--- Problem ---
Where the records appear below, transcribe them exactly, leaving none out.

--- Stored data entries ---
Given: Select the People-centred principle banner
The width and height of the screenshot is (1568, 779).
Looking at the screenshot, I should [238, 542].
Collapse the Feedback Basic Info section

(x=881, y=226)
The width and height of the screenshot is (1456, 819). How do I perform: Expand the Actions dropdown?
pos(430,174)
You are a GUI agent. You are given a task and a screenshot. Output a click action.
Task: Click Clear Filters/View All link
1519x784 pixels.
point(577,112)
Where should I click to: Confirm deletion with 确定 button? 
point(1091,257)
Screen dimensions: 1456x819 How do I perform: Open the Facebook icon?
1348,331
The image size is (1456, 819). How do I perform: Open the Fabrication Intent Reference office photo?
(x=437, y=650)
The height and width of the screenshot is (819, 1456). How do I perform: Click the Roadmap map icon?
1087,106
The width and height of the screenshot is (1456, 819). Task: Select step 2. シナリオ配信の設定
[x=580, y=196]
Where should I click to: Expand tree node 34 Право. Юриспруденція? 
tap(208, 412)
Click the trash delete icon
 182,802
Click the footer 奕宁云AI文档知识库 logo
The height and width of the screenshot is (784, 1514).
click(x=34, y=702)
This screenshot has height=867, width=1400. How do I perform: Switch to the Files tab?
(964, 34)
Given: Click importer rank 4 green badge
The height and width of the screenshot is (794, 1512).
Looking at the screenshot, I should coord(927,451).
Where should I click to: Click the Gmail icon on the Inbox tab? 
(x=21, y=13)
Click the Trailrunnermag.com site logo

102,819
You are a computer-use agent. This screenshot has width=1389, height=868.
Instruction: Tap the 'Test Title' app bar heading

--- Answer space ---
Given: Select the People-centred principle banner
The width and height of the screenshot is (1568, 779).
Looking at the screenshot, I should [238, 542].
Collapse the Feedback Basic Info section

(x=881, y=226)
The width and height of the screenshot is (1456, 819). How do I perform: Expand the Actions dropdown?
pos(430,174)
You are a GUI agent. You are given a task and a screenshot. Output a click action.
Task: Click Clear Filters/View All link
1519x784 pixels.
point(577,112)
Where should I click to: Confirm deletion with 确定 button? 
point(1091,257)
Screen dimensions: 1456x819 How do I perform: Open the Facebook icon?
1348,331
The image size is (1456, 819). How do I perform: Open the Fabrication Intent Reference office photo?
(x=437, y=650)
The height and width of the screenshot is (819, 1456). How do I perform: Click the Roadmap map icon?
1087,106
The width and height of the screenshot is (1456, 819). Task: Select step 2. シナリオ配信の設定
[x=580, y=196]
Where should I click to: Expand tree node 34 Право. Юриспруденція? 
tap(208, 412)
Click the trash delete icon
 182,802
Click the footer 奕宁云AI文档知识库 logo
The height and width of the screenshot is (784, 1514).
click(x=34, y=702)
This screenshot has height=867, width=1400. How do I perform: Switch to the Files tab?
(964, 34)
Given: Click importer rank 4 green badge
The height and width of the screenshot is (794, 1512).
Looking at the screenshot, I should coord(927,451).
Where should I click to: Click the Gmail icon on the Inbox tab? 
(x=21, y=13)
Click the Trailrunnermag.com site logo

102,819
You are a computer-use agent. This screenshot has width=1389, height=868.
Instruction: Tap the 'Test Title' app bar heading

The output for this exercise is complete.